Quantization-Aware Training (QAT) represents a fundamentally different approach to creating smaller language models compared to standard post-training quantization. When models train natively at lower bit-widths like 4-bit from the beginning, the training process learns to work within those constraints, producing weights that remain effective despite reduced precision. This contrasts sharply with typical quantization workflows where developers train models at full precision (usually bfloat16) and then compress them afterward using tools like GGUF.

Recent excitement around Qwen 3 stemmed from a tweet by Alibaba’s Justin Lin that seemed to suggest the model used native 4-bit quantization during training, similar to OpenAI’s approach with GPT-4o-mini’s mxfp4 implementation. However, Lin later clarified at https://www.reddit.com/r/LocalLLaMA/comments/1r8157s/comment/o6882k0/ that he only meant standard fp8 quantization, not the more sophisticated QAT methods that Google employed with Gemma 3.

The distinction matters significantly. Post-training quantization takes existing weights and reduces their precision, inevitably losing information in the process. Native low-bit training builds the model architecture and weights around those constraints from day one, typically yielding better performance at equivalent model sizes.

Why It Matters

The confusion highlights a growing divide in how organizations approach model efficiency. Native quantization during training requires substantial computational resources and architectural planning upfront, but delivers models that maintain quality at dramatically reduced sizes. Post-training quantization offers flexibility and works with any existing model, but sacrifices performance.

For developers running models locally, this distinction affects practical deployment decisions.

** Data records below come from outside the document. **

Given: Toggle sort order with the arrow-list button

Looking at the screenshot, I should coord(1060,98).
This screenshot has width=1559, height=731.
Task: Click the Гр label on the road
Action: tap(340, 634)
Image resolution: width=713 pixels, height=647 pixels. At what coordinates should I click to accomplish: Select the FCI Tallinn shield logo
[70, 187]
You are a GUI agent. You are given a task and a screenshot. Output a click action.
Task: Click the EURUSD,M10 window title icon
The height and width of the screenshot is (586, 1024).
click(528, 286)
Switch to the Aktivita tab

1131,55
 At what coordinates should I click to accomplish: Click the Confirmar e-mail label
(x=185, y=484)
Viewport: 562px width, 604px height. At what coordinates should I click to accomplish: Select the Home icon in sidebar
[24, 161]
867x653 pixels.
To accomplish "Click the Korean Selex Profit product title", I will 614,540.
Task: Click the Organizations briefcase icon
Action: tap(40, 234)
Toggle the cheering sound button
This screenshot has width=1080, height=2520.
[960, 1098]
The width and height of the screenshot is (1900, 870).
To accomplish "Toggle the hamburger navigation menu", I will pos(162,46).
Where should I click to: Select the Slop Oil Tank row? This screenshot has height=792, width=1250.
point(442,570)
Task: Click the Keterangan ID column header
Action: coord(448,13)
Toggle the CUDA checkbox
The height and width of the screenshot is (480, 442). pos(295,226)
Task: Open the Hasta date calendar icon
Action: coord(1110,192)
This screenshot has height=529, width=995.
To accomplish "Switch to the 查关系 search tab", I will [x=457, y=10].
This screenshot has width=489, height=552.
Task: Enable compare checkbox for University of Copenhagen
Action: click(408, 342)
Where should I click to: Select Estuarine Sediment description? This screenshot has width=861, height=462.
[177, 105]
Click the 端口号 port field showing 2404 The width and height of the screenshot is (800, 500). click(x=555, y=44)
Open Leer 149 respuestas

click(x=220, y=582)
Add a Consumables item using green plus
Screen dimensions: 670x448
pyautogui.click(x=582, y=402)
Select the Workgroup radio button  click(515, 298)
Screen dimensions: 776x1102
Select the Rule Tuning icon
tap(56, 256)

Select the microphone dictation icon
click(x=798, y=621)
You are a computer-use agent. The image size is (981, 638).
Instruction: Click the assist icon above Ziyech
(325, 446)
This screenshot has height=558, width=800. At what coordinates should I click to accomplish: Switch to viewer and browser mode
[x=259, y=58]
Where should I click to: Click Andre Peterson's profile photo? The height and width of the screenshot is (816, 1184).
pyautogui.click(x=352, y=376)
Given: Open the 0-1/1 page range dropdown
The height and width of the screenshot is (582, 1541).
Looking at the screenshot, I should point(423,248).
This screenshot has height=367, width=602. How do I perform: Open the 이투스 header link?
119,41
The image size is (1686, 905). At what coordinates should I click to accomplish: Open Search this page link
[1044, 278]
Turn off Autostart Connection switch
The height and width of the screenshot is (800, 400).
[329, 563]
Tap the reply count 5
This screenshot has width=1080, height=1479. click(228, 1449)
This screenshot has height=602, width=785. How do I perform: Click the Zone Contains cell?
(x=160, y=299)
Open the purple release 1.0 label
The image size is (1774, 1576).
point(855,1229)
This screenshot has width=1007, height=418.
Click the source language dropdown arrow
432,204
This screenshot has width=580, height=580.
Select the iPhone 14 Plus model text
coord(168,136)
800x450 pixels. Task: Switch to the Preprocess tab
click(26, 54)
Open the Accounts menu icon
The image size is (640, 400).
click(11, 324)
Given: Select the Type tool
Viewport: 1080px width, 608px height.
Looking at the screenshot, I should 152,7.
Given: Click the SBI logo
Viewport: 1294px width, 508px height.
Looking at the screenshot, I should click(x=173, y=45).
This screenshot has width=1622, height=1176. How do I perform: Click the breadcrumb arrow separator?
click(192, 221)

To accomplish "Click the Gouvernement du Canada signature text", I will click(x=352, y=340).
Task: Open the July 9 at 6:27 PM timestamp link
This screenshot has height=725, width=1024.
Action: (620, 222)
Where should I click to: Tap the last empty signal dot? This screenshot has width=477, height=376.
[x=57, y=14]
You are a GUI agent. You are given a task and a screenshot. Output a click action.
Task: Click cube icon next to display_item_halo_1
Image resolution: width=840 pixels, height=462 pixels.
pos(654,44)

A 4-bit GGUF quantization of a standard model might struggle with tasks that a natively-trained 4-bit model handles smoothly. The quality gap becomes especially noticeable in reasoning tasks, instruction following, and maintaining coherence across longer contexts.

Organizations building AI applications face strategic choices here. Investing in QAT infrastructure means committing to specific quantization schemes early in development, but potentially shipping smaller, faster models that compete with larger conventionally-trained alternatives. The fact that major players like OpenAI and Google have pursued this path suggests the performance benefits justify the complexity.

Getting Started

Developers interested in exploring quantization differences can compare models directly. For standard post-training quantization, tools like llama.cpp make the process straightforward:

./quantize model.gguf model-q4_0.gguf q4_0

This converts a full-precision GGUF model to 4-bit, but the results differ from native training approaches. To experiment with models that used QAT, Google’s Gemma 3 variants provide accessible examples at https://huggingface.co/google/gemma-2-2b-it, where the organization released versions specifically designed for lower precision inference.

Comparing outputs between post-training quantized models and natively-trained alternatives reveals the quality differences. Running identical prompts through both types shows where post-training quantization introduces artifacts or degrades reasoning capabilities.

Context

The broader quantization landscape includes several competing approaches. Mixed-precision formats like mxfp4 allow different layers to use different bit-widths, optimizing the precision-performance tradeoff. Techniques like GPTQ and AWQ apply calibration datasets during post-training quantization to minimize accuracy loss, bridging some of the gap toward QAT performance.

However, these methods still operate on models trained at full precision. True native quantization requires rethinking training infrastructure, which explains why relatively few organizations have adopted it despite clear benefits. The computational cost of training large models already strains resources; adding quantization constraints multiplies that complexity.

The Qwen 3 misunderstanding underscores how rapidly quantization techniques evolve and how easily terminology creates confusion. As more models ship with various quantization schemes, clearer communication about training methodologies becomes essential for developers making deployment decisions based on model capabilities and resource constraints.